- WHAT TO PRODUCE
Check each line of the data below for the word "field", then extract the ones that have it.

- SOURCE INFORMATION

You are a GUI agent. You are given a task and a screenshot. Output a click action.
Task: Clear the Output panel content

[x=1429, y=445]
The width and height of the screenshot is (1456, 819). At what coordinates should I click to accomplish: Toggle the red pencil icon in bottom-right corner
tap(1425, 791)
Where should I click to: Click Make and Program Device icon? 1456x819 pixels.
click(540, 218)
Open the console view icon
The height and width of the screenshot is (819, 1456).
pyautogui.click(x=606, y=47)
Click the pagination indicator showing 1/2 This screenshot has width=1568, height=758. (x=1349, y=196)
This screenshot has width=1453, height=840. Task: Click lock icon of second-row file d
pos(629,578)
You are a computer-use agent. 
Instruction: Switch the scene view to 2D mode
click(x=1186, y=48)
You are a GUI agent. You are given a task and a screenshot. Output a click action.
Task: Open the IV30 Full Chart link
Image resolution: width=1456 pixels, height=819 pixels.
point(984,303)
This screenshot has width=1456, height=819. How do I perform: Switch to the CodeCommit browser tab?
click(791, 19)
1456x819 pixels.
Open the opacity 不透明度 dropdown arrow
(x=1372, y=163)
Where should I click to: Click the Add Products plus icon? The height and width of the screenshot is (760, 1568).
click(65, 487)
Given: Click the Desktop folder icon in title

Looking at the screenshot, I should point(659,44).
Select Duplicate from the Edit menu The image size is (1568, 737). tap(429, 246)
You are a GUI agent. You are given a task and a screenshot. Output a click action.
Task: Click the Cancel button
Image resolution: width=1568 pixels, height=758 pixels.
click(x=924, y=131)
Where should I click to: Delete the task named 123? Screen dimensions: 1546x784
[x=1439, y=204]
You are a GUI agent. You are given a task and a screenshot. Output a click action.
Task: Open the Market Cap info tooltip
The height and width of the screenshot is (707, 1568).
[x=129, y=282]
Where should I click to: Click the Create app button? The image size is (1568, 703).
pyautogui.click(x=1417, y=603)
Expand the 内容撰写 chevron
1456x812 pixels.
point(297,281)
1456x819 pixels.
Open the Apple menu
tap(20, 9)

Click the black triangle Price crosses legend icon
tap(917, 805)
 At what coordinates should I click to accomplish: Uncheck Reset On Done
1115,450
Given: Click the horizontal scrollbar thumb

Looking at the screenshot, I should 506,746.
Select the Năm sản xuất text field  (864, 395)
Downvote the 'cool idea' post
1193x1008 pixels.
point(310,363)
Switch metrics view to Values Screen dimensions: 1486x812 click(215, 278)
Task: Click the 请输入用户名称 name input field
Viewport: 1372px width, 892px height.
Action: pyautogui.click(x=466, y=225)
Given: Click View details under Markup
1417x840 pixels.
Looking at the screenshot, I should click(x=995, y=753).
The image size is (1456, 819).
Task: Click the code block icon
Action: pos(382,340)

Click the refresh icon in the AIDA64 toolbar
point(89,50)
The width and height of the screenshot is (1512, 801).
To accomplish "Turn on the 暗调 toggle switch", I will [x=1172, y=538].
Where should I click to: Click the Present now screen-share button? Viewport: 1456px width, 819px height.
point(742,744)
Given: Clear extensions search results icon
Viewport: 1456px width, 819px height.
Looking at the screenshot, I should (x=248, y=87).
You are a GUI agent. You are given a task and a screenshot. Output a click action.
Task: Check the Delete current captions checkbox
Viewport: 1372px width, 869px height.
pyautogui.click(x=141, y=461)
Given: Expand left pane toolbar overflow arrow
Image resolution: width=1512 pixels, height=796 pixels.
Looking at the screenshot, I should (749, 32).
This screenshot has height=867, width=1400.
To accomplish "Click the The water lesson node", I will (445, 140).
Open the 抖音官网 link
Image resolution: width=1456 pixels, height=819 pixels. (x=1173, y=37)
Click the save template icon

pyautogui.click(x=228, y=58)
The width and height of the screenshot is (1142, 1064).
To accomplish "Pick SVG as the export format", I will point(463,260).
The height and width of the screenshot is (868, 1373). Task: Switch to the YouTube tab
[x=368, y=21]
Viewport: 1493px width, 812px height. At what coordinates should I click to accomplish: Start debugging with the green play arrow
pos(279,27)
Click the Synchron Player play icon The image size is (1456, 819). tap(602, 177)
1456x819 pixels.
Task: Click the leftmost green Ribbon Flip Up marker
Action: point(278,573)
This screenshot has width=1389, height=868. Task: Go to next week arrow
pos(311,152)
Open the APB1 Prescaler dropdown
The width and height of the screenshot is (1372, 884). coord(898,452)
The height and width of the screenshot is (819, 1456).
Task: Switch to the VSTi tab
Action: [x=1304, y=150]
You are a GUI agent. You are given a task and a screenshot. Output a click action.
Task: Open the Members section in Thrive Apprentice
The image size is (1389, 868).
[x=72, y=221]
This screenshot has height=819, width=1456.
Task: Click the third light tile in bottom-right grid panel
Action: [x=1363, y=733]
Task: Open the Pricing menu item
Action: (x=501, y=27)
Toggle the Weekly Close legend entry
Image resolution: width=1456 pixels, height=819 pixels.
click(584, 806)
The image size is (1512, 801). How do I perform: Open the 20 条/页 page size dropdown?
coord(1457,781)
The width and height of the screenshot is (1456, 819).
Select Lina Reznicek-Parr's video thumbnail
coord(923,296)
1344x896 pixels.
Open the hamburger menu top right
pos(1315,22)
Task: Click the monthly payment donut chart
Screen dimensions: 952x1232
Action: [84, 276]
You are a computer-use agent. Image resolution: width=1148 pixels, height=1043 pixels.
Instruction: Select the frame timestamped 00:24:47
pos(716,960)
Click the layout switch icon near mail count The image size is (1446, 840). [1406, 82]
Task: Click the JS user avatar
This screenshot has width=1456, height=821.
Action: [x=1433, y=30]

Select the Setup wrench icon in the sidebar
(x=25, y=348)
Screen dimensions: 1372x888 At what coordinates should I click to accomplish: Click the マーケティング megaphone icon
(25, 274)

- RESULT OF THIS EXERCISE
Select the Năm sản xuất text field  (864, 395)
Task: Click the 请输入用户名称 name input field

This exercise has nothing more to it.